印象に残っているのが、主人公が大阪で元カノに会いに行く話。

大学時代の元カノは結婚していてお子さんも身籠っている。家庭を築いて団地で幸せそうにクラスその元カノは最後主人公が再び日本一周に出るときに言うのです。「私は一生ここにいると思う。やっとそういう人生もいいと思えてきたから」と。

最初自分はこの一言を聞いたときにゾッとしたんですよね。一つの土地に縛られて生きる…っていうのが自分にはそういう感情を起こさせるものでした。故郷に帰ってきて生きている俺が言うのもおかしな話なんですがね。

そう言って見送る元カノが、なんか印象的だったんですよね。

主人公の吉本くんはこの元カノに出会うまでに高知や愛知でも旧友と出会っているんです。元カノも含めて、彼ら彼女らからは「吉本くんは変わんないねえ、いい意味で」と言われるんですよ。それはもちろん当人らからしたらいい意味で。しかし、家庭を持ったり、仕事をもったりした彼ら彼女らからしたら、変わらない旧友っていうのは「そうあってほしい」という願望も込なのかもしれない。一つの場所に縛られた自分が、何者にも縛られていなかったあの頃を思い起こすことの出来る旧友。主人公の吉本くんは良くも悪くも変わらずに32まで生きてきたわけです。

 

ただ、この大阪で元カノに出会って、再び日本一周の度に出る吉本くんは言うわけです。その時の吉本くんはタイトルでいうところの”あの娘”に振られたと勘違いしていたこともあり「本当はもう日本一周リタイアしようかと思っていた」と。ただそれに続けて「でもやっぱり続けようと思う。自分のために」って。

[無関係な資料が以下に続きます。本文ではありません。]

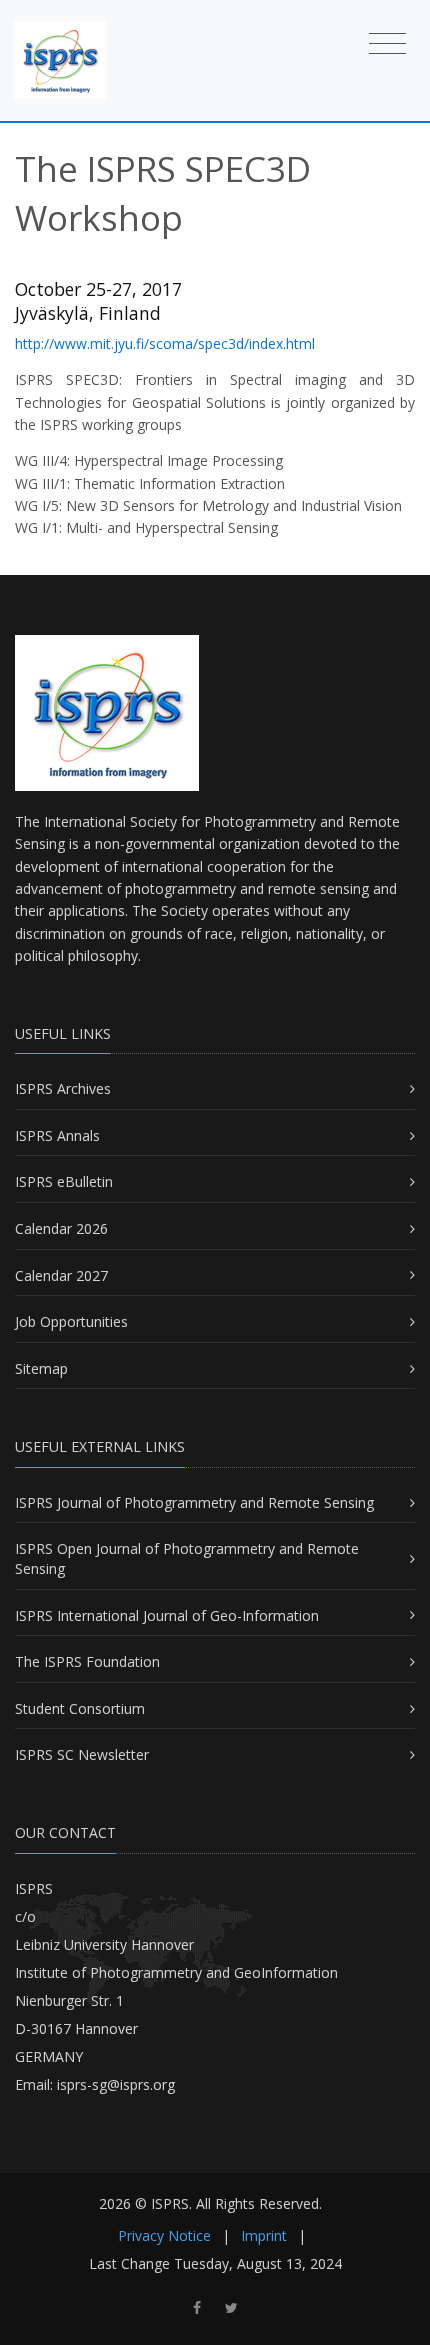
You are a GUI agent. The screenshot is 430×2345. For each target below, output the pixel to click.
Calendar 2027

何が吹っ切れたのか、全てを言葉で説明するのは野暮だなと思うんですよ。もしかしたら、吉本くん本人もすべてを語らなかったのではなくて、全てを言葉にすることができなかったというほうが正しいのかもしれない。

 

いいなあ…って思うのはこの大阪で元カノに出会って以降、吉本くんに対して「変わんないねえ」って言う人がいなかったんですよ。元アシスタントの梅本くんや実家で両親と会ったり、昔の吉本くんを知る人も出会っているにも関わらず。

やっぱり「自分のために」と決意した瞬間に、なにか変わったのかもしれません。

 

そして、旅の最終盤。要潤さん演じる大学時代の先輩が、共に飲み明かした翌朝に出発する吉本くんに言うのです。「お前変わったよ、いい意味で。」って。くーっ…ロードムービーの醍醐味。旅のはじめと旅の終わりでこの…この…対比な。

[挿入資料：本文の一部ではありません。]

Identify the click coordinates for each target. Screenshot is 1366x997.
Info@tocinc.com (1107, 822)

しかし濱田岳さんの演技もすごいと思うのです。見ていても序盤の吉本くんと終盤の吉本くんの雰囲気は違うんですもんな。役者さんってすごい、改めてそう思いました。

 

旅の途中には色んな人との出会いがあって、それらの大半が一期一会なんだと思うとジーンと来るものもあるのです。でもそれも旅の醍醐味だよなあ…。普通に生きてたら会うことがなかった人、もう二度と会うことがない人と一瞬だけ人生を共にするって。

コミカルだったり、腹が立ったり、いい人だったり…種々様々な人と旅の中で出会うってこれもまたロードムービーの醍醐味。

 

さて、最後に。

吉本くんが日本一周をしたのは3~4ヶ月ほど。

30年以上生きてきた人間が、日本一周をするだけで簡単に人生観が変わるのか。自分はそんな簡単に人って変わらないと思います。じゃあ劇的に変わらないのだとしても、なにか変化はあるんじゃないか、それは間違いなくイエスだと思います。

旅って、そういうこともある。間違いなくすべての旅がそうだとは言ってませんよ。でもその人の人生観に、わずかばかりでも影響を与える旅ってのはあるんですよ。そういう少しの変化っていうものを丁寧に描いている作品だなと思うので、自分はこのドラマ好きですね。

 

プライム会員だと見られますので、暇な方はいかがでしょう。

旅好きの方なら刺さることもあるかもしれません。